Bring Your Own Model (BYOM) in TurboStream
Published December 17, 2025

One of the most common requests we’ve gotten while building TurboStream was simple:
“Can I use my own LLM instead of yours?”
As of today, the answer is yes.
TurboStream now supports Bring Your Own Model (BYOM).
You can plug in your own LLM provider by setting API keys in your env.local file — no code changes required.
This keeps TurboStream flexible, cost-conscious, and aligned with how most developers actually work.
Why BYOM?
TurboStream sits at an awkward but important intersection:
- WebSockets are fast producers
- LLMs are slow, expensive consumers
Because of that, model choice matters a lot:
- Latency affects real-time usefulness
- Token pricing affects how aggressively you can analyze streams
- Model behavior affects alert quality
BYOM lets you:
- use the model you already trust
- control your costs
- swap providers without changing your pipeline
How It Works
TurboStream abstracts LLM providers behind a common interface.
You configure providers using environment variables.
You only need one provider configured, but you can configure multiple and switch between them as needed.
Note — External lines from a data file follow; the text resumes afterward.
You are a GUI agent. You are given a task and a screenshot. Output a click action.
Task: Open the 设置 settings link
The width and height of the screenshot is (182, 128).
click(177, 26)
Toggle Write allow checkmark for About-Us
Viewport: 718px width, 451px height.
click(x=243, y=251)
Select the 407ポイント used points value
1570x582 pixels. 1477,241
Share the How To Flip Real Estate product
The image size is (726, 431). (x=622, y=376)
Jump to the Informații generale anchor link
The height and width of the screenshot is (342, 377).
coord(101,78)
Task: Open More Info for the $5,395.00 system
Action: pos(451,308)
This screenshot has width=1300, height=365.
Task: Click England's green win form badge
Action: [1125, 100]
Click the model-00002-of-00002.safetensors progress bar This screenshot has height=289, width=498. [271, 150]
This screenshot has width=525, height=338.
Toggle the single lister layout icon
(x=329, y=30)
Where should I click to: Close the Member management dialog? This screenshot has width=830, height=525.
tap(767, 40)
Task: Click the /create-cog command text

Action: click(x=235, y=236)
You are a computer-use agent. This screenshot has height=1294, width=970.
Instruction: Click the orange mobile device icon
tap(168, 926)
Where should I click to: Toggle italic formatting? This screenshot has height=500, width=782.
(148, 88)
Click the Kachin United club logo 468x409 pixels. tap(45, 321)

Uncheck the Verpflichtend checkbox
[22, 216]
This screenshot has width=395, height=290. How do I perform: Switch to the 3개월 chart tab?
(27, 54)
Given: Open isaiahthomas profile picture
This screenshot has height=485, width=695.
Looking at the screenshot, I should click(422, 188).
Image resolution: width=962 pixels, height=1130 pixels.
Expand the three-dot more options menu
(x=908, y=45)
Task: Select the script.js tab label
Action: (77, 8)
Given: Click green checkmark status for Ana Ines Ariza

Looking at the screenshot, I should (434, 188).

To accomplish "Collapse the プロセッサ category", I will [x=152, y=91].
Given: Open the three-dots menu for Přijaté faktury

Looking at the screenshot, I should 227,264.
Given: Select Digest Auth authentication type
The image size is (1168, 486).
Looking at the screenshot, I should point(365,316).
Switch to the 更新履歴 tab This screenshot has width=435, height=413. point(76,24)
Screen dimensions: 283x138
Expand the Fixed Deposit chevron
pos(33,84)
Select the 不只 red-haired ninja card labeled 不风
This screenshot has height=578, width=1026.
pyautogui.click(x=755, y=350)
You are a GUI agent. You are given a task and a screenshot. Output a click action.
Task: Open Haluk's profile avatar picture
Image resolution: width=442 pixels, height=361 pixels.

No vendor lock-in. No hardcoded SDKs in your app code.
Supported LLM Providers
| Provider | Environment Variables | Get API Key |
|---|---|---|
| Azure OpenAI | AZURE_OPENAI_* |
Azure Portal |
| OpenAI | OPENAI_* |
https://platform.openai.com |
| Anthropic (Claude) | ANTHROPIC_* |
https://console.anthropic.com |
| Google Gemini | GOOGLE_* |
https://aistudio.google.com |
| Mistral | MISTRAL_* |
https://console.mistral.ai |
| xAI (Grok) | XAI_* |
https://console.x.ai |
Switching Between Providers
If you configure multiple providers, TurboStream allows you to switch models without changing your stream processing logic.
This is useful for:
- benchmarking latency (time-to-first-token, total generation time)
- comparing alert quality across models
- balancing cost vs accuracy for different streams
Model selection is explicit and transparent — no silent fallbacks.